EXERCISE DIRECTIONS: Begin at the line that contains "Click the phrase" and stop after the last line of the records. Rewrite those lines with their requests, shifting each coordinate in the answers by adding 85 and leaving every other number as it is.

SUPPLIED RECORDS:
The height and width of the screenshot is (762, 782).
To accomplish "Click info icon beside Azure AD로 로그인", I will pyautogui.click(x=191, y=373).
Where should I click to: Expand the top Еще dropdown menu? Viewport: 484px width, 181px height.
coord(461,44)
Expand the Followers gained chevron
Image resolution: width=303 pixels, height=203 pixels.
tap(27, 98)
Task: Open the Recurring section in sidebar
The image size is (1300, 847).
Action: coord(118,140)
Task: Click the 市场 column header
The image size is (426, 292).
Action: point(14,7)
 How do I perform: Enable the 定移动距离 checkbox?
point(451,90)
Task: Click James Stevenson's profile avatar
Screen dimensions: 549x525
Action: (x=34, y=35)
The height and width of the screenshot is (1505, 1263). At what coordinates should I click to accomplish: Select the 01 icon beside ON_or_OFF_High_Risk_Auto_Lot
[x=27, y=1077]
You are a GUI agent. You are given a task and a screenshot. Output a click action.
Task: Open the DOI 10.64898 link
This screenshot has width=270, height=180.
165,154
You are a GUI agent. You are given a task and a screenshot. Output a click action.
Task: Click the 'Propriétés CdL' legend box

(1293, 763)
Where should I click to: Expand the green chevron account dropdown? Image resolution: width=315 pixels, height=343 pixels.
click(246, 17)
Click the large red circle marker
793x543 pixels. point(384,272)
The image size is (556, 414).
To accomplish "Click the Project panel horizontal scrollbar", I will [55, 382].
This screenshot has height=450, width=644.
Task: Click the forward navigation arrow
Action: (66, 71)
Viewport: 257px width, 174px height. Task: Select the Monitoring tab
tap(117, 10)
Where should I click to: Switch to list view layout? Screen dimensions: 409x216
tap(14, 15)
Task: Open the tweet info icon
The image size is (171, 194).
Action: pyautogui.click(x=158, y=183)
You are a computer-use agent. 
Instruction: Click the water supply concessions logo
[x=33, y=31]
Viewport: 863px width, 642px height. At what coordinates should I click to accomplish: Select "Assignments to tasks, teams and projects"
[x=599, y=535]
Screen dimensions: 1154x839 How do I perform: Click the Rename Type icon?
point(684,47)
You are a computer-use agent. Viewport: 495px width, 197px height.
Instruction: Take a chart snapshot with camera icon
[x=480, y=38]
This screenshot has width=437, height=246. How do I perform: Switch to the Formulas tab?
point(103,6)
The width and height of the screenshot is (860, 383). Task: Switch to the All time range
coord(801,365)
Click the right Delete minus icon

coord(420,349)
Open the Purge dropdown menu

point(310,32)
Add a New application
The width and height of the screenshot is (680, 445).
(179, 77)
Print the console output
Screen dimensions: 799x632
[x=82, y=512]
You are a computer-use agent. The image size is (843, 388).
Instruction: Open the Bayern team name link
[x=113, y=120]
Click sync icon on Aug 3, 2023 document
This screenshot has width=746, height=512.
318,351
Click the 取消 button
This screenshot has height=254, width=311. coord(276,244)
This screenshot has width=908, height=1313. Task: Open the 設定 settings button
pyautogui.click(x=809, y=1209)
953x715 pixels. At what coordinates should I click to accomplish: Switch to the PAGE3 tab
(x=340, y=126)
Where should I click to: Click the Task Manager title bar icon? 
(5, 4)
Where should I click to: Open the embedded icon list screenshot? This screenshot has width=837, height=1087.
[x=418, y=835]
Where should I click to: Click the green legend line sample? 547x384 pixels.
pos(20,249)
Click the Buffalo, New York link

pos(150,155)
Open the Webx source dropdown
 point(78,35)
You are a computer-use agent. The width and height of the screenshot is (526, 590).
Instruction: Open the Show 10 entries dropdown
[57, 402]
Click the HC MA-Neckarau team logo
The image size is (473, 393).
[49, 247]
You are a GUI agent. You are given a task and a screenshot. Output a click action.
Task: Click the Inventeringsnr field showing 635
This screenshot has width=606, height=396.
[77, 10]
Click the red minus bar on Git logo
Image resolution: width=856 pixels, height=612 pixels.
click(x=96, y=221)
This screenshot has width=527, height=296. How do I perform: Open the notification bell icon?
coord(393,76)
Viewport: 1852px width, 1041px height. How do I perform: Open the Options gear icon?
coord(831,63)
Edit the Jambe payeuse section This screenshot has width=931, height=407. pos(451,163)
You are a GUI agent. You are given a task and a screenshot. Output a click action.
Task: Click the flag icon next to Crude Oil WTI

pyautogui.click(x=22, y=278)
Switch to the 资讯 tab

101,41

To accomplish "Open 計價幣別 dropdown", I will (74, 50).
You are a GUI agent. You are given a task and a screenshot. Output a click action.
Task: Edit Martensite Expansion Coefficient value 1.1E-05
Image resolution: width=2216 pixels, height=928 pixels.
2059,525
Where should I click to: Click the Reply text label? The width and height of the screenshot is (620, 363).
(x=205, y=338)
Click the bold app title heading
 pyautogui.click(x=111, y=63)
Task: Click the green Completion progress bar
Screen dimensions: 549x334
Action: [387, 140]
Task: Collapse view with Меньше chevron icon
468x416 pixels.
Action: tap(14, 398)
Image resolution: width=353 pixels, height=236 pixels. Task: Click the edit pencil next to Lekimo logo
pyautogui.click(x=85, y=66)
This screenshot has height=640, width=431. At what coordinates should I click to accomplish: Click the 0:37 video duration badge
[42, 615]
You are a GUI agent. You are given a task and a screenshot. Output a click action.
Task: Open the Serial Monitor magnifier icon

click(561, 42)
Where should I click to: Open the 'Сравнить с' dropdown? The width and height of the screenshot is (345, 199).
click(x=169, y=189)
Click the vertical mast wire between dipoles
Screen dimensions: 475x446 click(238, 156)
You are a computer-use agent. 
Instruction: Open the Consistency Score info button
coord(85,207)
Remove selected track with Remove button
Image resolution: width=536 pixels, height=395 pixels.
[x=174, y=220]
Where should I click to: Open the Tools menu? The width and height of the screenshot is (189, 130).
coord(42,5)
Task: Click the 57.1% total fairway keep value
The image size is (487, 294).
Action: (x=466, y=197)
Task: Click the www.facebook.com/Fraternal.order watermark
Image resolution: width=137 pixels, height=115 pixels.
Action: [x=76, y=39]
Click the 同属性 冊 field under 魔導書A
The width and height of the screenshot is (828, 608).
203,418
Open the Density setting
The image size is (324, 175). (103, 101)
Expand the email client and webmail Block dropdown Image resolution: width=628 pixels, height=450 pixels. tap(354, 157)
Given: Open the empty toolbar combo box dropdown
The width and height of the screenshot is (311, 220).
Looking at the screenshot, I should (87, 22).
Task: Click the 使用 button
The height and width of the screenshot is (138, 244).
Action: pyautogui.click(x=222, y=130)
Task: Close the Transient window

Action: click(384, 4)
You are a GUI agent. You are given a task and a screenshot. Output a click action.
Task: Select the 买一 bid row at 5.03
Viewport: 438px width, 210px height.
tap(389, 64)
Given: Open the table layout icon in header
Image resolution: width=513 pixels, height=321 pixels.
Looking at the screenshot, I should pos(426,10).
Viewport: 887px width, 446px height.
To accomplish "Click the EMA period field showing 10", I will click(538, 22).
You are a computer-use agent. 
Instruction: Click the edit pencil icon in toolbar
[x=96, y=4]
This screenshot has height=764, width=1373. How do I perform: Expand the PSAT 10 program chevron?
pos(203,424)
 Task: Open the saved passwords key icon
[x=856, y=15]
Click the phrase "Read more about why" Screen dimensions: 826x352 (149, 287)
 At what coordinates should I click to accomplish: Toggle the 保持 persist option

REPLY TO THE EXERCISE:
Click the phrase "Read more about why" Screen dimensions: 826x352 (234, 372)
 At what coordinates should I click to accomplish: Toggle the 保持 persist option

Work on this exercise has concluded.